- (1)日本の社会保障制度は、国民皆保険・皆年金を柱に構築されてきた。しかし、高齢化の進展により65歳以上の高齢者人口は過去最高を更新し続け、総人口に占める割合は3割近くとなっている。社会保障給付費は増加し続けており、少子化の進行とあいまって、その基盤は大きく揺らいでいる。社会の基盤となる社会保障が将来にわたって必要な人に確実に提供され続けるよう、社会保障制度改革と安定財源の確保を一体的に進めていくことが必要である。

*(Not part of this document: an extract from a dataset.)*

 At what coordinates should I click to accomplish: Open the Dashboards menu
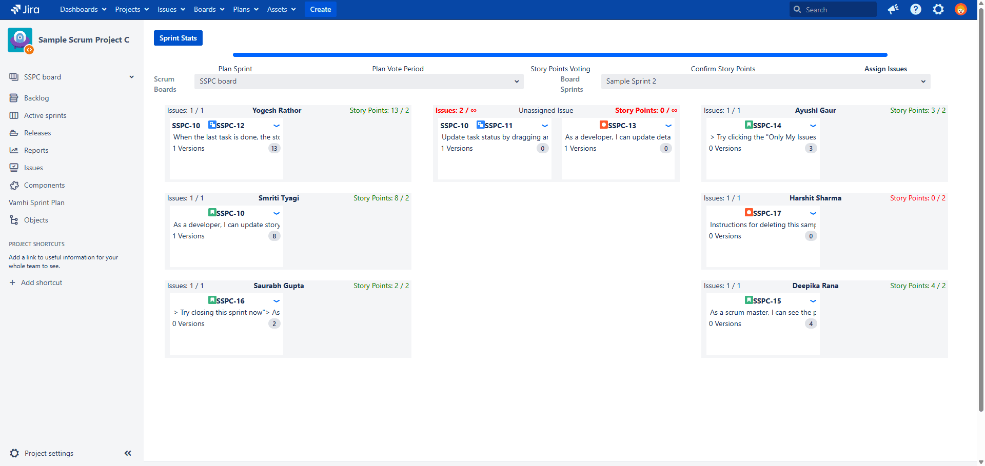click(x=83, y=9)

- (2)生活困窮者やその世帯の抱える課題は多様で複雑・複合的にからみあっている。生活困窮者自立支援制度や改正社会福祉法に新設された「重層的支援体制整備事業」を中核とし、早期的・予防的な観点からの支援も含め、包括的かつ伴走的な支援を強化していくことが重要である。また、生活困窮者が抱える家賃負担等の住まいをめぐる課題の解消に向けて、住居給付確保金の拡充策をはじめ、中長期視点での住まい保障について検討を進めるべきである。
- (3)生活保護受給世帯数は微減傾向にあるものの、その過半数を占める高齢者世帯の割合は増加傾向にある。また、新型コロナウイルス感染症拡大の影響による雇用情勢の悪化により、生活保護の機動的な運用が求められている一方で、生活扶助基準が段階的に引き下げられている。

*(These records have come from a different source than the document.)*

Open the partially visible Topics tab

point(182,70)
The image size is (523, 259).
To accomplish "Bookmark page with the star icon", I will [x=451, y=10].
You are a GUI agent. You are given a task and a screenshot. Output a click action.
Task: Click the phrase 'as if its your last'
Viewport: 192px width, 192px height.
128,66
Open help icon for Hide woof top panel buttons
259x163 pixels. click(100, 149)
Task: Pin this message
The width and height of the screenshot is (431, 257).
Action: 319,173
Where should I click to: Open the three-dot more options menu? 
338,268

- (4)社会保険の適用拡大に関しては、法改正が行われてきているものの、被用者全体をカバーするには程遠い状況である。さらなる適用拡大に向けて、政府は衆参両院の付帯決議を踏まえ、すべての労働者に社会保険を適用するよう徹底的な要件の見直しを行うとともに、労働組合のより一層の関与など取り組みの強化が求められる。
- (5)日本年金機構が設立された際に、「日本年金機構の当面の業務運営に関する基本計画」にもとづく人員体制の削減が行われたが、被用者保険の適用拡大が進められている中、業務運営の効率化とともに、確実な業務執行を可能とする人員の確保が急務となっている。